The low-level specifics of "init enough PCI to reach EHCI" and "init the DRAM controller" obviously differ between boards.
Both these tasks will however share at least some code between boards. It would be nice if we could re-use code instead of having duplicates.
Yes.
For the EHCI PCI init I guess we will have to wait for experience and improve when we see problems,
Yes -- it helps to think about the problem before coding it, and to discuss the problems, though. Which we did. Let's move on now :-)
Perhaps we could do better with RAM init though.
Would a RAM init API make sense?
How different is SDRAM, DDR and DDR2 init on one controller compared to another?
Very different.
Do the controllers usually work in similar ways so that the higher level sequence of things to do is the same on them all?
Well the signals on the actual DIMM bus end up being very similar; the registers to set, and what they do, vary wildly.
If so, it would be nice to encode these init sequences into lib/{sdram,ddr,ddr2} and make an API that the northbridge code has to implement.
An API that the memory controller code has to implement isn't going to work. Having a bunch of helper functions that the memory controller code can call as it wishes, is a good plan though.
This is especially nice if there are many high-level steps. It will also help new ports and new porters a great deal since it wont be neccessary to learn all about RAM init before a new port -
To successfully (and correctly!) program any memory controller, you really have to know both how the supported memory types work, and how the specific memory controller works. In detail.
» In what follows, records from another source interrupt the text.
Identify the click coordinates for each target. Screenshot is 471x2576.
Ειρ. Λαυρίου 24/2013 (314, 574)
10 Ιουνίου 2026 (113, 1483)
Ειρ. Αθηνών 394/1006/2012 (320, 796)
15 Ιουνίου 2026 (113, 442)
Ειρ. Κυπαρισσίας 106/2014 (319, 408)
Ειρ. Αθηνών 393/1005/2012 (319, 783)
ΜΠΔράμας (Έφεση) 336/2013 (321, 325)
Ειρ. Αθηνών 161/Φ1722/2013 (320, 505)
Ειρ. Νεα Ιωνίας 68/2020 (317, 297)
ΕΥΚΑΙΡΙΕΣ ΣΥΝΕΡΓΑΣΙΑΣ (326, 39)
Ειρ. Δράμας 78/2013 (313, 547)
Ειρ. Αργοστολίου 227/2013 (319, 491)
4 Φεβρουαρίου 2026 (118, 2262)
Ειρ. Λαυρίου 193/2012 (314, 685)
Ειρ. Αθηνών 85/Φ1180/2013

only how to do a certain task (eg. set CAS latency) on the given chipset, which may be easier to find in the data sheet, or from vendor support. Such an (internal) interface might make it easier for chipset vendors to support LinuxBIOS too.
It sure would help porting to have many nice helper hooks, and to have a clear overview what a new port should look like (a flowchart, or some pseudo code; or we can just point to some port and say "this one is really good"). We shouldn't make the framework too stringent as boards/systems really do vary *wildly*.